# New Place, few changes...



## Se7en (Mar 28, 2007)

So, we recently did a move, as our last condo was being sold out from under us (increasingly common in the Bay Area). We ended up in a single-room style loft space. The trick here is that my subs are passive and really need to be corner loaded to prevent doing damage. 

Given that there were only two sets of corners in the entire space, I was forced to make some interesting concessions regarding overall placement. As a result, I ended up with a dedicated music space and listening chair, which doesn't serve any additional AV pr TV support functions. I've also rotated some gear out, only keeping my corner subs (because they work so well) and the Lyngdorf integrated (active xo, time alignment & power dac) due to it's flexibility. It's currently being used to power the subs. 

Most of the other changes were made due to wanted to play with something different, while respecting a rather constrained budget.

New (used) amps: Quicksilver Horn Monos. 25wpc pure class A. They came with some Sovtek EL34s, which I recently changed out for some Gold Lion KT-77s.



















Some fresh logs for the fire 










The most significant change was the addition of some BD Design Oris 150s. The way that these things unpack sound into a room is simply incredible. 

I also lucked out with the use of the Tang Band 1808 drivers.
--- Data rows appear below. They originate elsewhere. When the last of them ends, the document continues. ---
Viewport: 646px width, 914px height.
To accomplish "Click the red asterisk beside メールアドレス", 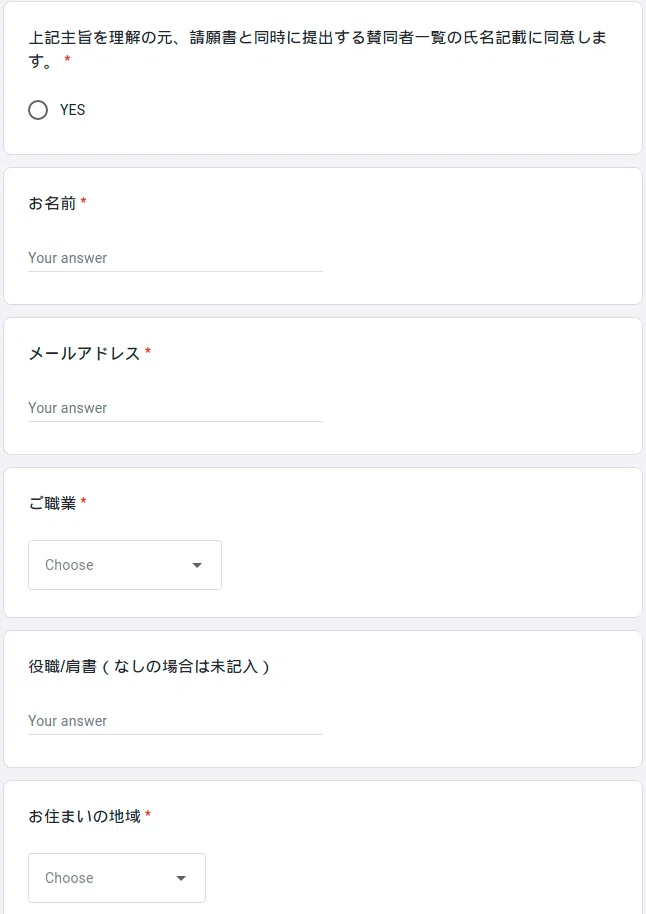I will [148, 351].
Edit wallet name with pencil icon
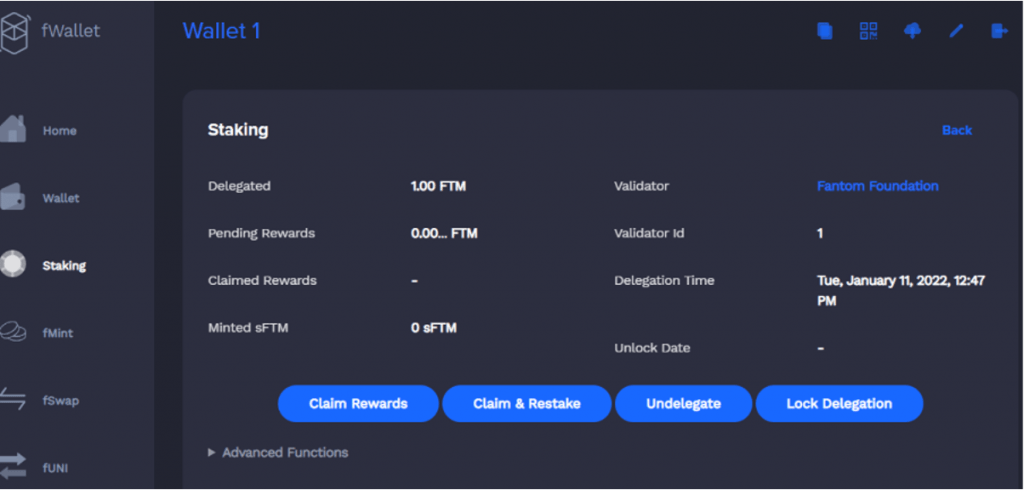1024x490 pixels. pyautogui.click(x=956, y=31)
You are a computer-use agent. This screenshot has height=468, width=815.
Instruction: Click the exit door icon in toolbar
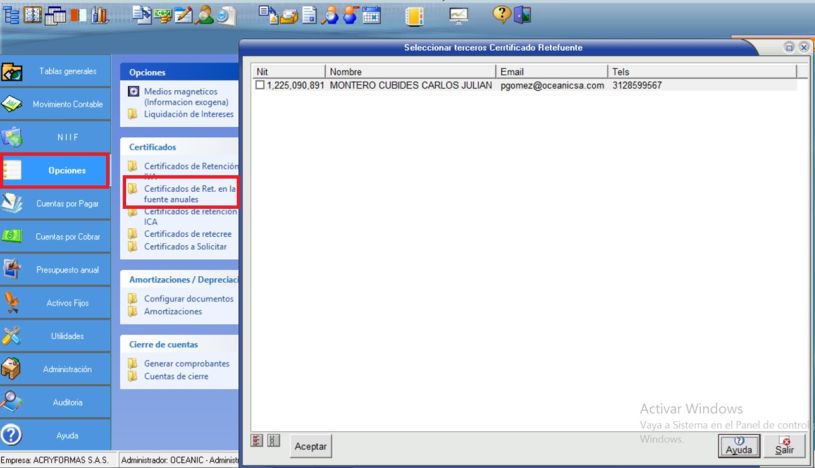pyautogui.click(x=522, y=14)
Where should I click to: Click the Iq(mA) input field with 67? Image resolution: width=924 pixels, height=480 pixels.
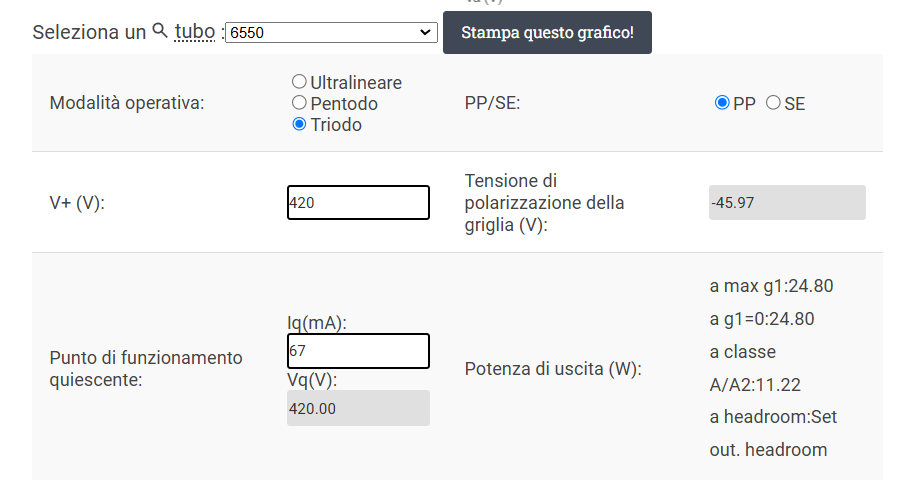pyautogui.click(x=358, y=351)

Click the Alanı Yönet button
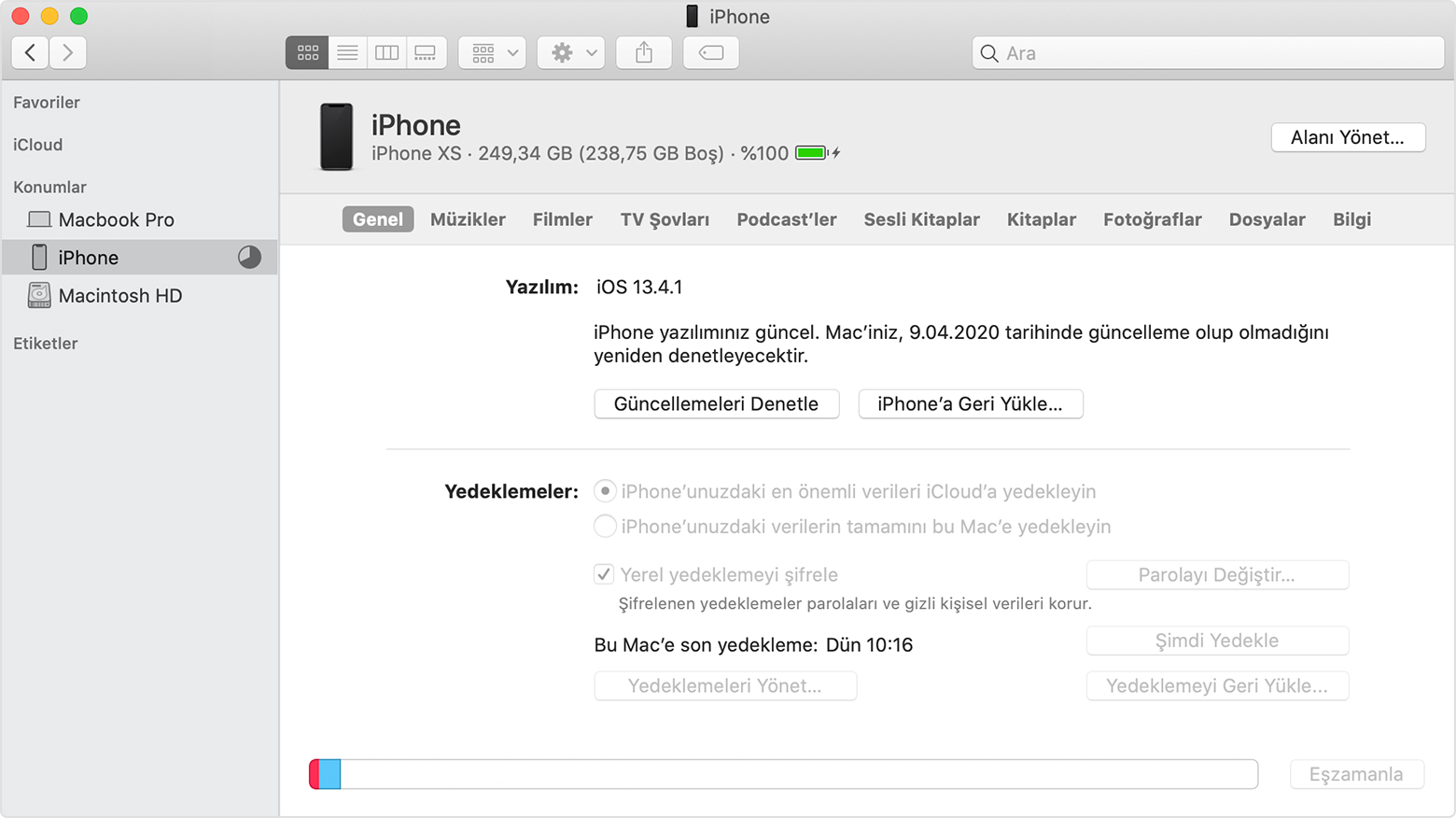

They're a really good for all types of music and aren't so efficient that they outmatch my subs (both are around 101-103db/1w/1m). 

I played with the horns in different locations, but at the end of the day, it simply sounded best with them sitting on the corner subs (which are horn loading into the room). It behaves very much like a point source. The sound in this room is the best that I've ever had, and it's damned near holographic.



















A few more fun pics of the space...




























Major Hangover & The dog..


----------



## Se7en (Mar 28, 2007)

A few additions...

Sophia Electric s.e.t. 300B monos. I've had these for a few months now and have been very very happy with them. 










A few days ago some fresh Sophia Electric Royal Princess tubes... The sound is pretty unreal.










Last but not least, I upgraded the 8" full range drivers to AER BD Alnico. These are rated at 106db/1W. Very happy with these too.


----------



## Lycancatt (Apr 11, 2010)

a fine system! I miss my 6 watt tube rig with 15 coaxials..just would not work in the new place so I went back to boring monitors I know well..


----------